How many lines in this material include the string "computer"? Answer with the number and nothing further.

══ AVAILABLE DATA

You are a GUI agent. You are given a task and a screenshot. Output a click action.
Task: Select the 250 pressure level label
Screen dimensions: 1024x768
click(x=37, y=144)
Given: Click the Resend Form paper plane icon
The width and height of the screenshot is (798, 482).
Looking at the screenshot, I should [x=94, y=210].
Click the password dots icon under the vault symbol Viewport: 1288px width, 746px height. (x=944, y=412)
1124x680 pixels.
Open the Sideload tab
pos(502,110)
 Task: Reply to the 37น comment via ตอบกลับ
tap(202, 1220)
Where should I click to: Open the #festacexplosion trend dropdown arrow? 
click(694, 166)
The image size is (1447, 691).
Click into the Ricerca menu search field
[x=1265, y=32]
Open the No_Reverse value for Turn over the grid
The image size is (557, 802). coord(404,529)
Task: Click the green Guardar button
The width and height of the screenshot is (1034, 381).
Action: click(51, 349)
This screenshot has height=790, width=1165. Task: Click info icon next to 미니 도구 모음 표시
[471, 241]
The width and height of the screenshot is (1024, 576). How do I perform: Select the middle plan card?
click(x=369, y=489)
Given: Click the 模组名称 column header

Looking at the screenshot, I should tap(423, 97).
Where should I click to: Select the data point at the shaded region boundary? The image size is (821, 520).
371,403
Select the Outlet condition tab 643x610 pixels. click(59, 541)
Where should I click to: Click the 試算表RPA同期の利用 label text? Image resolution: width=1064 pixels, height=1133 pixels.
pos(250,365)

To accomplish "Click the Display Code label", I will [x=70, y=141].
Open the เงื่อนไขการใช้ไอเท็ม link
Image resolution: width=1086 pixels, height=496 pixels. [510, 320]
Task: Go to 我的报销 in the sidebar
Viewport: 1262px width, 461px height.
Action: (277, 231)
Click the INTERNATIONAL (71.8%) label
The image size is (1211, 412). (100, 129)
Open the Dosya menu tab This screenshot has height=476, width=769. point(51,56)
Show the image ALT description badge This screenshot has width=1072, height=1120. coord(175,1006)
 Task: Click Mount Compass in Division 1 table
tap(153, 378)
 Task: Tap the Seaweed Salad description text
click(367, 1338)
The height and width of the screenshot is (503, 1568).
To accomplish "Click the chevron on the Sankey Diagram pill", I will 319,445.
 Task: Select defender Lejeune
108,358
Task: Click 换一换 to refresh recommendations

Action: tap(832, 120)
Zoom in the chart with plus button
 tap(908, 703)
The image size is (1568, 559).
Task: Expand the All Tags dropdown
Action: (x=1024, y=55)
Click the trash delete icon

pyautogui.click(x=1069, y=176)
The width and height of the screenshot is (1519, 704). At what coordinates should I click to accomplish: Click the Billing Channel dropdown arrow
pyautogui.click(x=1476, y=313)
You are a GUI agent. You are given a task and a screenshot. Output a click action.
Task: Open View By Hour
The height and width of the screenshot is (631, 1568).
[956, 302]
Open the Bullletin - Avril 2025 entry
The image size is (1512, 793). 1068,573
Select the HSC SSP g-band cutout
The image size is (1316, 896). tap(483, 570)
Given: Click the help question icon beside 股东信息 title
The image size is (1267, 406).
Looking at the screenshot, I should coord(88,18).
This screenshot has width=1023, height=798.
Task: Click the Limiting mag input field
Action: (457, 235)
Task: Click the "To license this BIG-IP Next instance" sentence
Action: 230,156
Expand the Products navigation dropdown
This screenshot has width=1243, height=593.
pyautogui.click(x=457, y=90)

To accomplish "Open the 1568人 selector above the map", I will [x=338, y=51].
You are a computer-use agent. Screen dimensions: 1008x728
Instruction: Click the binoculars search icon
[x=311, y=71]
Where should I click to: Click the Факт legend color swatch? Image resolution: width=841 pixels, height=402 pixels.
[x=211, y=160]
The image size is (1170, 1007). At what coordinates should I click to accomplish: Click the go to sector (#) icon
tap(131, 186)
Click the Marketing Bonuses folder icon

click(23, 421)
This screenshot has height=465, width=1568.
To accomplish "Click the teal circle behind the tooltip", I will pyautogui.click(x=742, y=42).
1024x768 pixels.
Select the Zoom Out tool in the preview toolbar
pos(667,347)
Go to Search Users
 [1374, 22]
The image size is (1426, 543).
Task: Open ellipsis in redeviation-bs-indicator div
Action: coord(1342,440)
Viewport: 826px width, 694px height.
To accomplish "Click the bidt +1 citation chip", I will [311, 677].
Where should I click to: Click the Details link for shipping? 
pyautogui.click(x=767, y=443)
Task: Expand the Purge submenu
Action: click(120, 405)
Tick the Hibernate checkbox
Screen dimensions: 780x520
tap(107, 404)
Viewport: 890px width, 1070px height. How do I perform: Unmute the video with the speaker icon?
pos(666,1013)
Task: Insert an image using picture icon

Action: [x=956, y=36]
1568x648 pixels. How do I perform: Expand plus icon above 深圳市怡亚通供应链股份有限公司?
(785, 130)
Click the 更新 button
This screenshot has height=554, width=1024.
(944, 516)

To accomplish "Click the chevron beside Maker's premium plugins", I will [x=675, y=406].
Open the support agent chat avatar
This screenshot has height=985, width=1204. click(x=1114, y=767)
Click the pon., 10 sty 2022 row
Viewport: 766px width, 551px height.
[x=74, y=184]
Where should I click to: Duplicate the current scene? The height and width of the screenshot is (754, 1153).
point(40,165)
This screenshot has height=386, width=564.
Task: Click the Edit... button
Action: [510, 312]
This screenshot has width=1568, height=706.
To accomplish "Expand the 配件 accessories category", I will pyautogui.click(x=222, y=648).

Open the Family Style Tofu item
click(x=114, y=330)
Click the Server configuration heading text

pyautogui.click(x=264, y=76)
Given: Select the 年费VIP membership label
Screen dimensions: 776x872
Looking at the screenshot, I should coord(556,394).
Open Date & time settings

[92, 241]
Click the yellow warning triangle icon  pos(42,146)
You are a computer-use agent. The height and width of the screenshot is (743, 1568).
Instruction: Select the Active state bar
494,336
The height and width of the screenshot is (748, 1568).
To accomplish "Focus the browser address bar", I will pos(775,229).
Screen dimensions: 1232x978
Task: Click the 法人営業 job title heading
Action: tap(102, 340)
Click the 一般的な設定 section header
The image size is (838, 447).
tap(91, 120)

════

■ **ANSWER SECTION**
2